“Gone! where?” rasped out the Professor.
“Nobody knows. Nobody ever knew. It had just disappeared from off the face of the earth. The doctor and the village folks all agreed that it was sperrited away. ’Cause that woman,—she couldn’t get out o’ the doors to cart it off, and she couldn’t ’a’ got out of a winder with it, without showin’ some signs, and if she had, what in the world could she ’a’ done with it? It wasn’t buried nowhere around, and if she’d ’a’ threw it in the lake, s’posin’ she’d got out a winder, how’d she got in again? Anyhow, that’s the story, and they all said she was a witch and she bewitched the body away, so’s the doctor and sheriff couldn’t smell the prussic acid on it and hang her for murder. They searched and searched but they couldn’t find no signs of her havin’ even moved outen her chair. She sat there like a dead woman herself, when the doctor left her and likewise when he come back.”
“The tale is very circumstantial,” observed Gifford Bruce, a bit drily.
“I’m tellin’ it as I’ve many a time heard it, sir,” said Stebbins, a little resentfully. “This here story’s been common talk around these parts a many years, and I ain’t one to add to nor take from it.”

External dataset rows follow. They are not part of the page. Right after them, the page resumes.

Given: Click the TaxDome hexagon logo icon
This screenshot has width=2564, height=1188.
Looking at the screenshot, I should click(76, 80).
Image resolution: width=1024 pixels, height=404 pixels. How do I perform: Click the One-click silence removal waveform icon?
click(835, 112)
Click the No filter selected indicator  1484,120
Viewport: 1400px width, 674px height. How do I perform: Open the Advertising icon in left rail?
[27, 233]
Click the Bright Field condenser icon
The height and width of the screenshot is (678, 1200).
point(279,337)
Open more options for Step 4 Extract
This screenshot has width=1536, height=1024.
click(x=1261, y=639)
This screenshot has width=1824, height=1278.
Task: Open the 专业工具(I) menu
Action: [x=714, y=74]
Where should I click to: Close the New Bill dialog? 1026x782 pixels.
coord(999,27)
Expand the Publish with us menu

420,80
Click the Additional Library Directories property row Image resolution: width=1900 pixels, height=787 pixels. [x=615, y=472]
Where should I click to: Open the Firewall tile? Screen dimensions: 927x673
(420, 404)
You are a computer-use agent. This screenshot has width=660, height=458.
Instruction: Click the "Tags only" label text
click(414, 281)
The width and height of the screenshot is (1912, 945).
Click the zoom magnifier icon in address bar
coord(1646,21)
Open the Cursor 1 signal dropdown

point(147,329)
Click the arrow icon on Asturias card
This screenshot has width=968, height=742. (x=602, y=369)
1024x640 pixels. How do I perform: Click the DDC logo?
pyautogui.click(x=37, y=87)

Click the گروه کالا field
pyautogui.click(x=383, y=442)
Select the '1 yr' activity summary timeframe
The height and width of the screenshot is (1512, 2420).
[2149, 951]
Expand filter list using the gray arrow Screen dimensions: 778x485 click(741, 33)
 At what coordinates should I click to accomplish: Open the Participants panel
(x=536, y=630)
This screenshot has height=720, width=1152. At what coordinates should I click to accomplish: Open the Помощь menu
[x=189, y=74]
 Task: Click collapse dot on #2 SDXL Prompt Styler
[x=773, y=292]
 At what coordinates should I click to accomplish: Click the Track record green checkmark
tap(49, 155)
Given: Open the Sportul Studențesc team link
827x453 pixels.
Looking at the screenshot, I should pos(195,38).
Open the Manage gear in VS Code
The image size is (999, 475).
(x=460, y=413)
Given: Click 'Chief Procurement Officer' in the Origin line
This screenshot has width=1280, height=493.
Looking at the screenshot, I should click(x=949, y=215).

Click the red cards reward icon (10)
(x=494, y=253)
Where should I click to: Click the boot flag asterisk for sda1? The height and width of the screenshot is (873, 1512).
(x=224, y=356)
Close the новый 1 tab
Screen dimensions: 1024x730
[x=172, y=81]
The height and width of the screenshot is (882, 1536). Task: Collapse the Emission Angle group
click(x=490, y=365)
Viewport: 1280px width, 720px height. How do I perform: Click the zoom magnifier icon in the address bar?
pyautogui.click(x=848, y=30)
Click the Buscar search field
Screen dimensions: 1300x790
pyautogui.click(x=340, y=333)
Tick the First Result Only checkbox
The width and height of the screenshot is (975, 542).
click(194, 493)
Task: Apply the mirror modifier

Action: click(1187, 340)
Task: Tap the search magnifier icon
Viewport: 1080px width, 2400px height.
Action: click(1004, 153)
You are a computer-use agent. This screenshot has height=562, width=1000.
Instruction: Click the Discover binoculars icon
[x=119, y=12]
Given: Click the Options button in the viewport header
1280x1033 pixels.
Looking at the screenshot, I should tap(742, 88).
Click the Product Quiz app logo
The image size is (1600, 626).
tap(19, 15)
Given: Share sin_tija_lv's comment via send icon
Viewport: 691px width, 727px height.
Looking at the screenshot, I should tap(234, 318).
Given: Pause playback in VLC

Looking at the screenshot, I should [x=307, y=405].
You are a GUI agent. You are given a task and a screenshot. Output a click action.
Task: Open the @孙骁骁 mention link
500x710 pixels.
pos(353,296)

“Go on,” commanded Landon, briefly.
“They put her away, in a loonytic asylum, and she died in it. They never found hide nor hair of the dead man, and the place fell to some kin that lived down Pennsylvania way. They come up here for a while, I b’lieve, but the ha’nt scared ’em off. It’s been sold some several times and at last it fell to my father’s family. Now it’s mine, and it’s a white elephant to me. I can’t sell or rent it, and so you folks may well believe I jumped at the chance to have you take it for a spell.”
“We haven’t heard about the haunt yet,” said Norma. She spoke quietly, but her lips quivered a little, and her fingers were nervously picking at her handkerchief.
“That,” and Stebbins looked even more sombre than he had, “that’s my own experience, so I can give it to you first hand.
“I come here to live, ’bout ten years ago, and I was plucky enough to hoot at ghost stories and tales o’ ha’nts.
“So I set out to sleep in that—that room with the tassels,—out o’ sheer bravado. But I got enough of it.”